*** Opening The input ***

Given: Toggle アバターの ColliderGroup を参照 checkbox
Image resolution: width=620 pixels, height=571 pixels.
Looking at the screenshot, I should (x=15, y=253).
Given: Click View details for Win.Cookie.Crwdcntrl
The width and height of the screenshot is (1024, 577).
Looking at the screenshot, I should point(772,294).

*** Closing The input ***
*** Opening The input ***

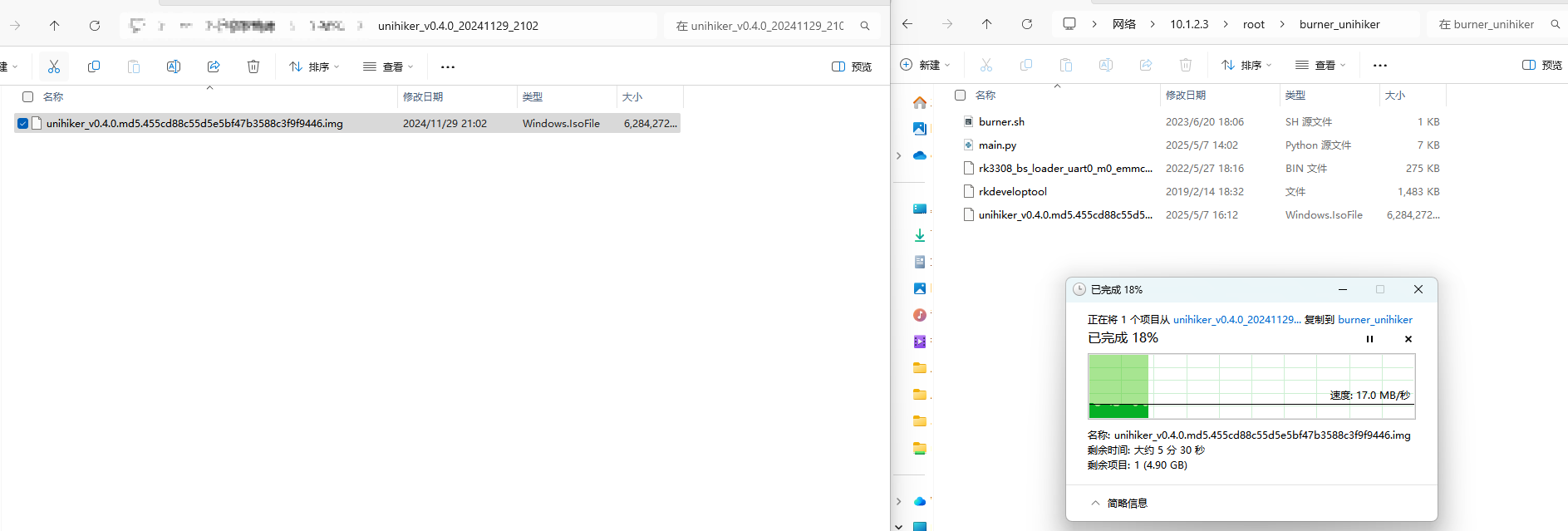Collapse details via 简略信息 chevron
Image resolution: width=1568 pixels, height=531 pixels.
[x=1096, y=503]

*** Closing The input ***

> **What needs to be done**
Using the material above, return each line in which the word "Given" occurs.

> **Result for this exercise**
Given: Toggle アバターの ColliderGroup を参照 checkbox
Given: Click View details for Win.Cookie.Crwdcntrl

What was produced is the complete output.